ALMA (ESO/NAOJ/NRAO)/S. BALASHEV AND P. NOTERDAEME
MADRID 21 maio (EUROPA PRESS) -
Uma equipe de astrônomos testemunhou, pela primeira vez, uma violenta colisão cósmica na qual uma galáxia esmaga outra com intensa radiação.
Seus resultados, publicados na revista Nature, mostram que essa radiação diminui a capacidade da galáxia ferida de formar novas estrelas. Esse novo estudo combinou observações do Very Large Telescope (VLT) do Observatório Europeu do Sul (ESO) e do Atacama Large Millimeter/submillimeter Array (ALMA), revelando todos os detalhes sangrentos dessa batalha galáctica, de acordo com uma declaração do Observatório Europeu do Sul (ESO).
Nas profundezas do universo, duas galáxias estão envolvidas em uma intensa guerra. Repetidamente, elas atacam uma à outra a velocidades de 500 km/s em uma violenta rota de colisão, apenas para desferir um golpe de relance antes de recuar e se preparar para outro ataque.
COMO UM COMBATE MEDIEVAL
"É por isso que chamamos esse sistema de 'justa cósmica'", comparando-o a um combate medieval, diz o coautor do estudo Pasquier Noterdaeme, pesquisador do Instituto de Astrofísica de Paris, na França, e do Laboratório Chileno-Francês de Astronomia, no Chile. Mas esses cavaleiros galácticos não são exatamente cavalheirescos, e um deles tem uma vantagem muito injusta: ele usa um quasar para perfurar seu oponente com uma lança de radiação.

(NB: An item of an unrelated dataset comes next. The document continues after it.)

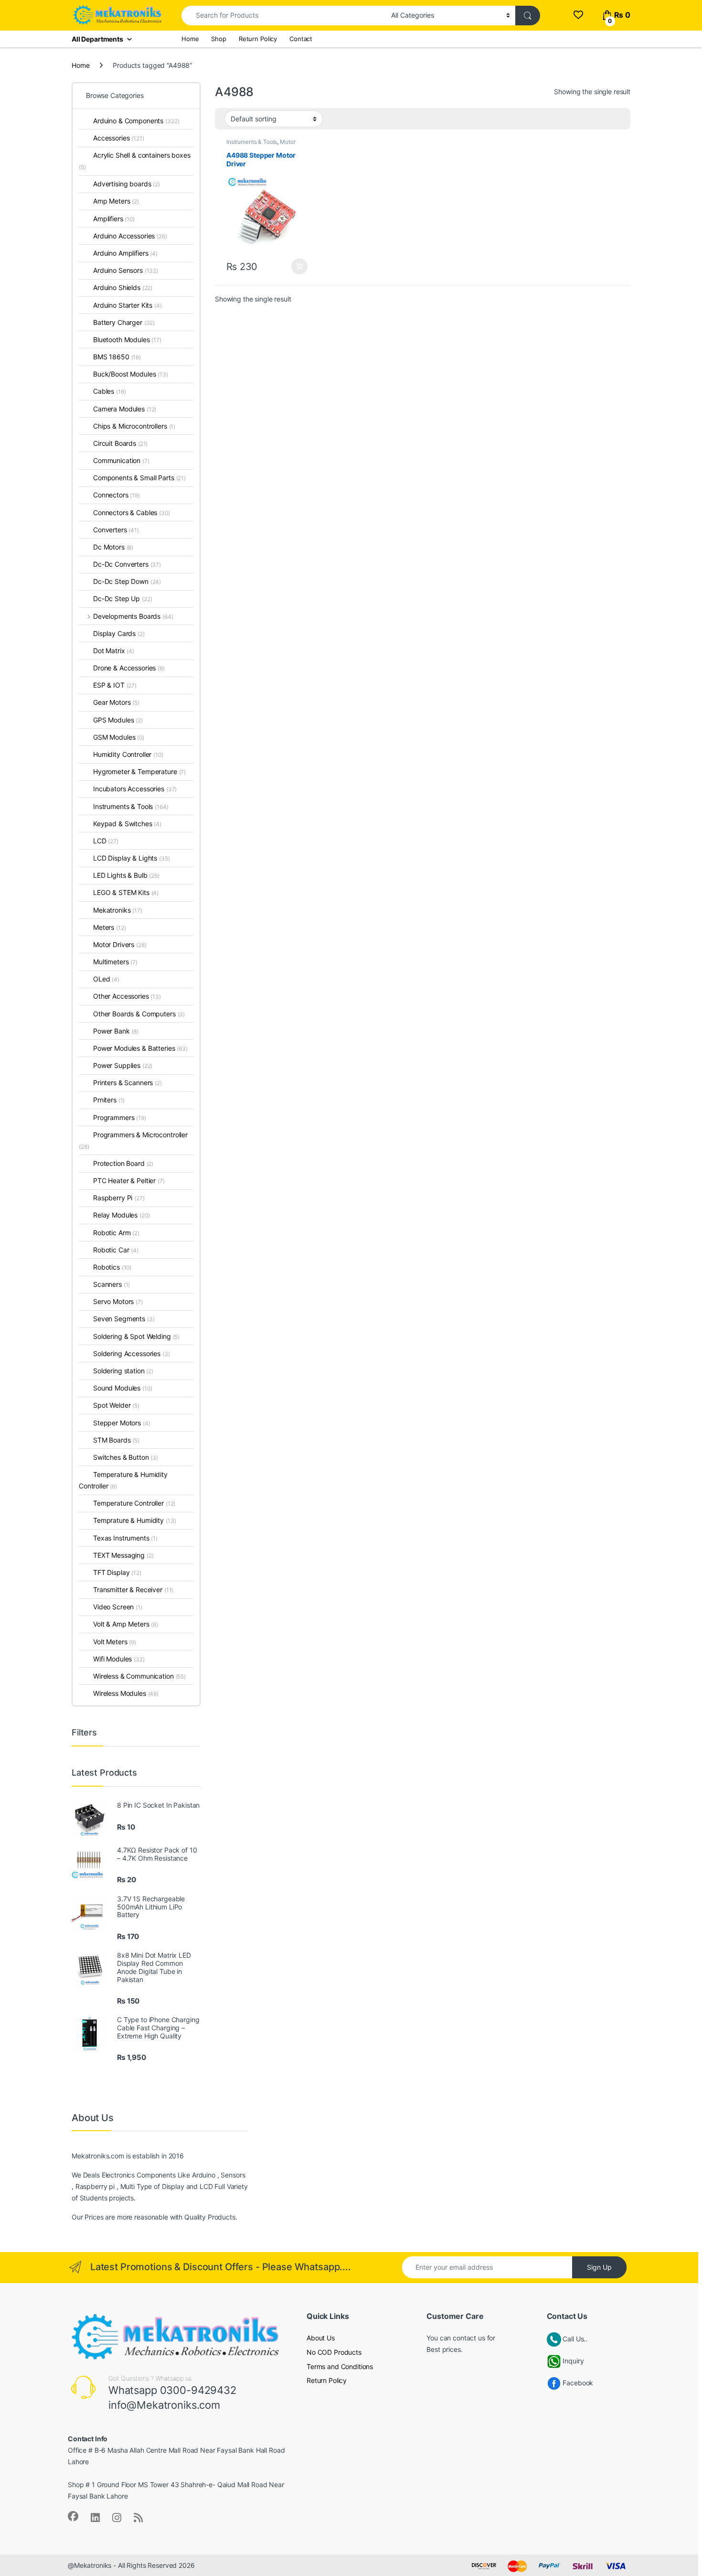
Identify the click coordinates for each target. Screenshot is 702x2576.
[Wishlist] (578, 15)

Os quasares são os núcleos brilhantes de algumas galáxias distantes que são alimentados por buracos negros supermassivos, liberando enormes quantidades de radiação. Tanto os quasares quanto as fusões de galáxias costumavam ser muito mais comuns, aparecendo com mais frequência nos primeiros bilhões de anos do universo, portanto, para observá-los, a comunidade astronômica olha para o passado distante com potentes telescópios. A luz dessa "luta cósmica" levou mais de 11 bilhões de anos para chegar até nós, por isso a vemos como era quando o Universo tinha apenas 18% de sua idade atual.
"Aqui vemos pela primeira vez o efeito direto da radiação de um quasar sobre a estrutura interna do gás em uma galáxia normal", explica o co-líder do estudo Sergei Balashev, pesquisador do Instituto Ioffe em São Petersburgo. As novas observações indicam que a radiação liberada pelo quasar rompe as nuvens de gás e poeira da galáxia, deixando apenas as menores regiões densas. É provável que essas regiões sejam pequenas demais para formar estrelas, o que transforma drasticamente essa galáxia ferida, deixando-a com pouquíssimas regiões formadoras de estrelas.
Mas essa vítima galáctica não é tudo o que está sendo transformado. Balashev explica: "Acredita-se que essas fusões contribuam com enormes quantidades de gás para os buracos negros supermassivos que residem no centro das galáxias. Nessa luta cósmica, novas reservas de combustível são colocadas ao alcance do buraco negro que alimenta o quasar. À medida que o buraco negro se alimenta, o quasar pode continuar seu ataque destrutivo.